Interestingly, many viral response genes were differentially regulated during B. rossi infection, particularly during infection onset. On day 1 in the high inoculum cohort, pathways including positive regulation of defense response to virus by host (GO:0002230), antiviral mechanisms by IFN-stimulated genes (R-CFA-1169410), and ISG15 antiviral mechanism (R-CFA-1169408) were enriched. The latter two pathways were also enriched on day 3 in the low inoculum cohort, along with response to interferon-alpha (GO:0035455) and cellular response to interferon-beta (GO:0035458). (Fig S1).
This is also reflected in the significant upregulation of constituent viral response genes throughout the infection in both inoculum groups. All of the following genes were identified as cluster 2 DEGs: RSAD2, ISG15, DDX58, DDX60, OAS1, OAS2, OASL1, MX1, PLSCR1, ICAM1, TRIM10, KLRD1, LGALS9, and LTF. In general these genes are related to type I interferon antiviral signalling and have been associated with a range of viruses including influenza, west Nile virus, hepatitis C, and dengue virus (66–80).

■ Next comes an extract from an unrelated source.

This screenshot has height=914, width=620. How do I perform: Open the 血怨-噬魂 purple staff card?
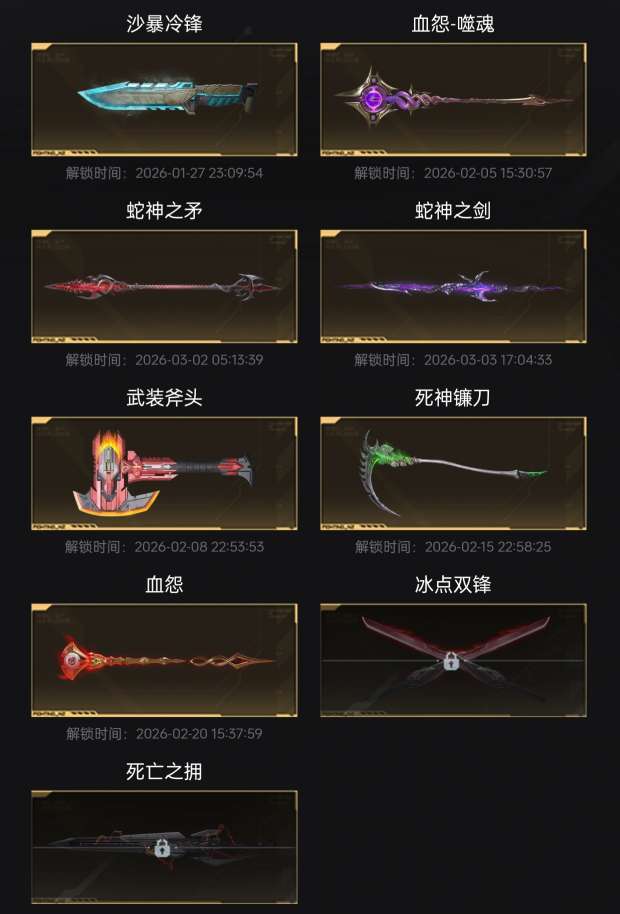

Interestingly, previous studies in malaria and leishmaniasis models suggest that type I interferons suppress anti-parasitic immunity (81–84). CD8+ T cells are also associated with antiviral activity (62,63,85,86). Together, these transcriptomic data implicate the role of viral response genes and pathways in the host immune response to B. rossi infection.

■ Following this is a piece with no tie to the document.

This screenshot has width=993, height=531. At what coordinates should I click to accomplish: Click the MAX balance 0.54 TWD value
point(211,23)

The inoculum of 109 parasites resulted in an acute and severe disease course. This rapid disease course may be more representative of transfusion-associated babesiosis than natural tick-transmitted infections which would evolve more slowly. The low-mapped reads on day 4 in the high and low inoculum cohorts and day 3 in the high appear to be associated with the high levels of parasitemia recorded on those days. The lower percentage of mapped reads indicates lower overall sequencing accuracy and the potential presence of contaminating DNA, thus increasing the likelihood of spurious results on these days. Additionally, one animal in the high inoculum died on the morning of day 4, which may have affected the expression means reported on days 4, 6, and 8. Transcriptomic and clinical results reported on days 6 and 8 may have been further affected by the administration of day 4 interventions including blood transfusions and anti-parasite drug. Furthermore, both cohorts were small (low n = 2; high n = 3); however, there was a high degree of consistency between subjects of the same cohort with regard to clinical observations and transcriptomic data.